● EXERCISE REQUIREMENTS
Nothing but the lines from the one with "The height and" down to the one with "Toggle the auto-commit mode button" should be returned, exactly and with both ends included, from the material below.

● TASK MATERIAL

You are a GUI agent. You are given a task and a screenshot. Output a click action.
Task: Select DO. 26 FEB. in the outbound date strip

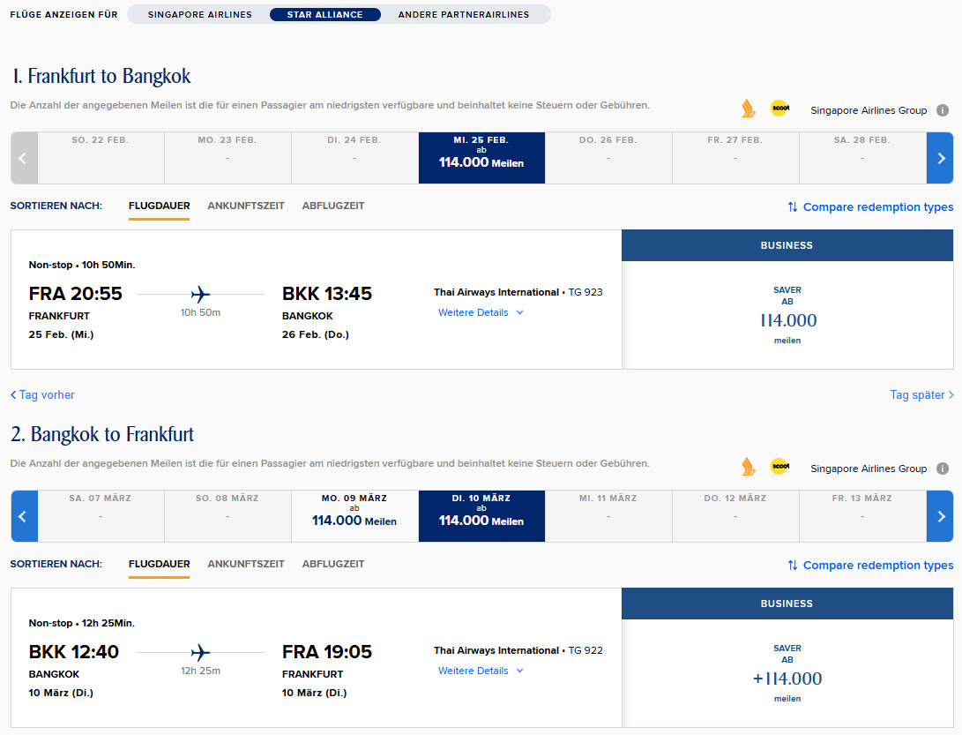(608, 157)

==

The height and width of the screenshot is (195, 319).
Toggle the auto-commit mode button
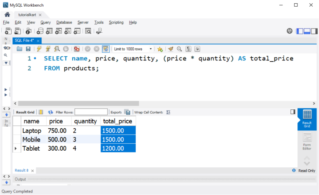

● RESPONSE
The height and width of the screenshot is (195, 319).
Toggle the auto-commit mode button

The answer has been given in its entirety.